Quise hablar en general  –Anoche tuve un sueño re flashero –intenté decir, pero el “Shh” pronunciado sin que las miradas se despegaran de la pantalla me dio muestras de que no iba a tener la más mínima atención.
 La tele mostraba una noticia de interés general: “Se descubre una isla nueva por un cambio abrupto en las mareas” o algo así. Palabras y palabras. Un científico Yanqui hablaba: –Creemos que el cambio se debió a una actividad lunar repentina e inusual. No pudimos esclarecer las razones de ello, pero estudios nos muestran que la luna terrestre se desplazó una cierta distancia fuera de su órbita calculada.
 Todos los pensamientos vinieron a mí de golpe; ¿Había sido un sueño? Yo tenía sueños raros, pero ese era demasiado vívido. No, no podía ser.
 “Estás acostumbrado a que todo es como los demás dicen que es.”
 Esas palabras sonaron en mi cabeza, y su eco prosiguió durante el resto de mi día.

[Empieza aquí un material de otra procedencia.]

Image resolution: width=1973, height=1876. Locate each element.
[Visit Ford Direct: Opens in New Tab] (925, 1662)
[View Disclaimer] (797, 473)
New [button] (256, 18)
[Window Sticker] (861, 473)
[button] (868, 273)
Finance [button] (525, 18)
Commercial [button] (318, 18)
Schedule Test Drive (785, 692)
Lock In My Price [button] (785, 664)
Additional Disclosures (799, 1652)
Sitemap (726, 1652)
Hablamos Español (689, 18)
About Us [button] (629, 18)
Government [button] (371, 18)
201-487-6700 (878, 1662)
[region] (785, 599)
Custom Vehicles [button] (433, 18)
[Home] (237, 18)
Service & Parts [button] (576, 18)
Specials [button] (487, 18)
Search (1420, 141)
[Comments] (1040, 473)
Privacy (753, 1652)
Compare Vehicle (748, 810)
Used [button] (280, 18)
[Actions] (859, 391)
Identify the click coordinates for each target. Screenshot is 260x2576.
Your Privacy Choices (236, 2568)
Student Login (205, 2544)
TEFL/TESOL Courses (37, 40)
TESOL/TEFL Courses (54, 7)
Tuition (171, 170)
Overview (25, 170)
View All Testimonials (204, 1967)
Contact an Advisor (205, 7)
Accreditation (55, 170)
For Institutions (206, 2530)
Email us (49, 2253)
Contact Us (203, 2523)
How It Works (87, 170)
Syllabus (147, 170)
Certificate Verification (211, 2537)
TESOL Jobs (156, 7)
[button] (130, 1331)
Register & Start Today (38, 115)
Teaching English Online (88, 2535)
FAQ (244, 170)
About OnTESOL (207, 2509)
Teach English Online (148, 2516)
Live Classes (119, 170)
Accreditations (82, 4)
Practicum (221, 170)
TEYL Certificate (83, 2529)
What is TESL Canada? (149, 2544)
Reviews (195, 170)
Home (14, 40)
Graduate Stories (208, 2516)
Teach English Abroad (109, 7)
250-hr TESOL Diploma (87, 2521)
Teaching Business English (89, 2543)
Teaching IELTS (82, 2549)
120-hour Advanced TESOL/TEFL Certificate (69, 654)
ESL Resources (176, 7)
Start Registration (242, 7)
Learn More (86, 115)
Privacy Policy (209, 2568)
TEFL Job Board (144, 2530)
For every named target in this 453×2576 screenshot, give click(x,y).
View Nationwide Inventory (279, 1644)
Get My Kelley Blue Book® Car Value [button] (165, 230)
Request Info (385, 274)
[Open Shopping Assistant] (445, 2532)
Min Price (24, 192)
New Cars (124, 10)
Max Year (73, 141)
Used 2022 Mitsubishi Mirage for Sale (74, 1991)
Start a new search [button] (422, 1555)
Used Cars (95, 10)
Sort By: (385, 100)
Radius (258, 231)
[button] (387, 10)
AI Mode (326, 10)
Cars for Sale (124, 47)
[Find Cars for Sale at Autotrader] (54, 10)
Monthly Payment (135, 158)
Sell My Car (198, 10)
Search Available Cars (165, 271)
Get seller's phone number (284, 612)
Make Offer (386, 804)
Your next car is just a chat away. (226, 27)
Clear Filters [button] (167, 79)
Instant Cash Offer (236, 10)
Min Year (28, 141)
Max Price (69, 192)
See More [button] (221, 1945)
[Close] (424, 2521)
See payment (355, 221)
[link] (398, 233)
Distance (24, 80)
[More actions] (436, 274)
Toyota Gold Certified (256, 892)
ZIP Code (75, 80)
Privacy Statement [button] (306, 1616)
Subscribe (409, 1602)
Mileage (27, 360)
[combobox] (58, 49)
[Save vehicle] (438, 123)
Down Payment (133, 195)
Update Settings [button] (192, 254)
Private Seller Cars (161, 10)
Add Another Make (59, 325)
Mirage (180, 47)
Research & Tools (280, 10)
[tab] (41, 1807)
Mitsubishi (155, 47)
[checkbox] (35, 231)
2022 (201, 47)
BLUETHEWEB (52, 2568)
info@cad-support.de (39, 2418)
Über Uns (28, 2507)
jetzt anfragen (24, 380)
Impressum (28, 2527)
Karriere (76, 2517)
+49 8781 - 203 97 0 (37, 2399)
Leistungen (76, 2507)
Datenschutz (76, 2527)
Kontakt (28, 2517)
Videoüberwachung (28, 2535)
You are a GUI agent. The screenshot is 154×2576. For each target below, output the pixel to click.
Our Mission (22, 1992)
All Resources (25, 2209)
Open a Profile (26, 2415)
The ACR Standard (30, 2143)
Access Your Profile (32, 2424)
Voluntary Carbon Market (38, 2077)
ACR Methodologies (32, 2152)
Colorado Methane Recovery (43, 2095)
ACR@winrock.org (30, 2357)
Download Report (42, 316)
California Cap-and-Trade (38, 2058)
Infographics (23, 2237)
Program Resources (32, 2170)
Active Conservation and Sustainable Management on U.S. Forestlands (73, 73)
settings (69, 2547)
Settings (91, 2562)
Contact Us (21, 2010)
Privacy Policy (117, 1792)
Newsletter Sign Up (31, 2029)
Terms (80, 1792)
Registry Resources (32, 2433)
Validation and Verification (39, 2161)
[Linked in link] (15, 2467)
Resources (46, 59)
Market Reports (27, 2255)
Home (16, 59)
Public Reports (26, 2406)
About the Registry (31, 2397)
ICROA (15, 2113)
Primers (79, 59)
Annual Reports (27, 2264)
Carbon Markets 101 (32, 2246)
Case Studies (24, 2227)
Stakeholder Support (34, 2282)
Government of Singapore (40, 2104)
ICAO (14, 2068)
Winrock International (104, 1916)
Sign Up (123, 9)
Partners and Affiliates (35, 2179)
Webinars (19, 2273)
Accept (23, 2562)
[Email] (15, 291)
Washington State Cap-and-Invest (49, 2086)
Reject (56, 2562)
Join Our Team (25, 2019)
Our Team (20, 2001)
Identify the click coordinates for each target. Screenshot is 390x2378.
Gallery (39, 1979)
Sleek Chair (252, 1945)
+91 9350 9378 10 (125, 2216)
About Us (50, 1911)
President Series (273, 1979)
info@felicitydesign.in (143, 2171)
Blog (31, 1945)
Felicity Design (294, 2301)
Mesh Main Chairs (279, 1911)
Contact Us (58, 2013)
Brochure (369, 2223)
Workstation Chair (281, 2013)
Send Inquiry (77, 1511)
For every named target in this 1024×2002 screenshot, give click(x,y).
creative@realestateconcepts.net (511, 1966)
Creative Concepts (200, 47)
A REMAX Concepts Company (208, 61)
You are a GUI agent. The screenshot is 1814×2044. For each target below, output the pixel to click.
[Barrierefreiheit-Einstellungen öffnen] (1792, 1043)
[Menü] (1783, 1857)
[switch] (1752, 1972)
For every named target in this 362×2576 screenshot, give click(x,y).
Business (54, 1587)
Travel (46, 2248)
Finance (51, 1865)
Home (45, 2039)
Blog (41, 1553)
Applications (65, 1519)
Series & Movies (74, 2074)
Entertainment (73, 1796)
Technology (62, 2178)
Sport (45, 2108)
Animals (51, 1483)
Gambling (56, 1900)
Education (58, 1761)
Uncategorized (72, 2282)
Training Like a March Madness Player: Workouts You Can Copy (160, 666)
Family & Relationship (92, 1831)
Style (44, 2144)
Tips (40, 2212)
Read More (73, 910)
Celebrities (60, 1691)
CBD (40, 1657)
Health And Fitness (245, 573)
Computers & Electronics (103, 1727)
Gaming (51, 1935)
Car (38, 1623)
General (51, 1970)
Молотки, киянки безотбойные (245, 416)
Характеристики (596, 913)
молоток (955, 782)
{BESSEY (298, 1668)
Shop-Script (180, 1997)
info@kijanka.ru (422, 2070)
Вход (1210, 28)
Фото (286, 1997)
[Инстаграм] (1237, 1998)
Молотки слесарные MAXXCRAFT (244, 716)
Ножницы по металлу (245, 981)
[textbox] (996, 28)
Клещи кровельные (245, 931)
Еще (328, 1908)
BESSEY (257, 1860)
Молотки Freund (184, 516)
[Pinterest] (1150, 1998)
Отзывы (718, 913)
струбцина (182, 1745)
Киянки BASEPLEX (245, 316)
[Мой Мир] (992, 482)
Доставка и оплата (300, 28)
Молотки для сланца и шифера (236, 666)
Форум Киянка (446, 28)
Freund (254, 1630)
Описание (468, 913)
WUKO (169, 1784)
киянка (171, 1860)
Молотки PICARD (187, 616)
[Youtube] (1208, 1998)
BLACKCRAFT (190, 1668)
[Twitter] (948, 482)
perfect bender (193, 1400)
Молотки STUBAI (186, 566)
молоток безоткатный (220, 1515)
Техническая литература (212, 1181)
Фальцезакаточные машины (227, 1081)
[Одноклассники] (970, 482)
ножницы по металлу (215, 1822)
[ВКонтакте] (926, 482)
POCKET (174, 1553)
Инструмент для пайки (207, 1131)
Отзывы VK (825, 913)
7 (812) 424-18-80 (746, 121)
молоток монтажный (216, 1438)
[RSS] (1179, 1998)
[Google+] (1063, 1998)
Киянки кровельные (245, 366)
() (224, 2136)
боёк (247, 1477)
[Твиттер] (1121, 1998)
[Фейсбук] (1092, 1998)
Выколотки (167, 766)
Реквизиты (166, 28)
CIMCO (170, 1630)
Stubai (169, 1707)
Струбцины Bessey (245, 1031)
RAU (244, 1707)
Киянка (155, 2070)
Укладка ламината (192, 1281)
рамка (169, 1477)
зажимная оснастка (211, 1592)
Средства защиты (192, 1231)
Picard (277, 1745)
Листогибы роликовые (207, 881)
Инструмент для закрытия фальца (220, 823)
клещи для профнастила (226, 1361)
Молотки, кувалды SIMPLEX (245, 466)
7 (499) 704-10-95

 No lo volví a cruzar desde entonces; aunque cada noche de Luna llena, cuando miro a los astros pienso que puedo verle. Ya sea bailando, ya sea sentado en su trono, como una sombra de lo que fue alguna vez. Lo veo en su castillo donde alguna vez reinaron los Reyes de la Luna, hace demasiado tiempo. Pero ahora esas grandes construcciones esculpidas en piedra alba se hallan desiertas, y ya nadie transita por sus salones, ya nadie transita por esos salones.

 O puede que esté parado en una plaza, hablando a oídos sordos de lo que conoce. Un pobre viejo con desvaríos, hablando de su vida olvidada en la Luna.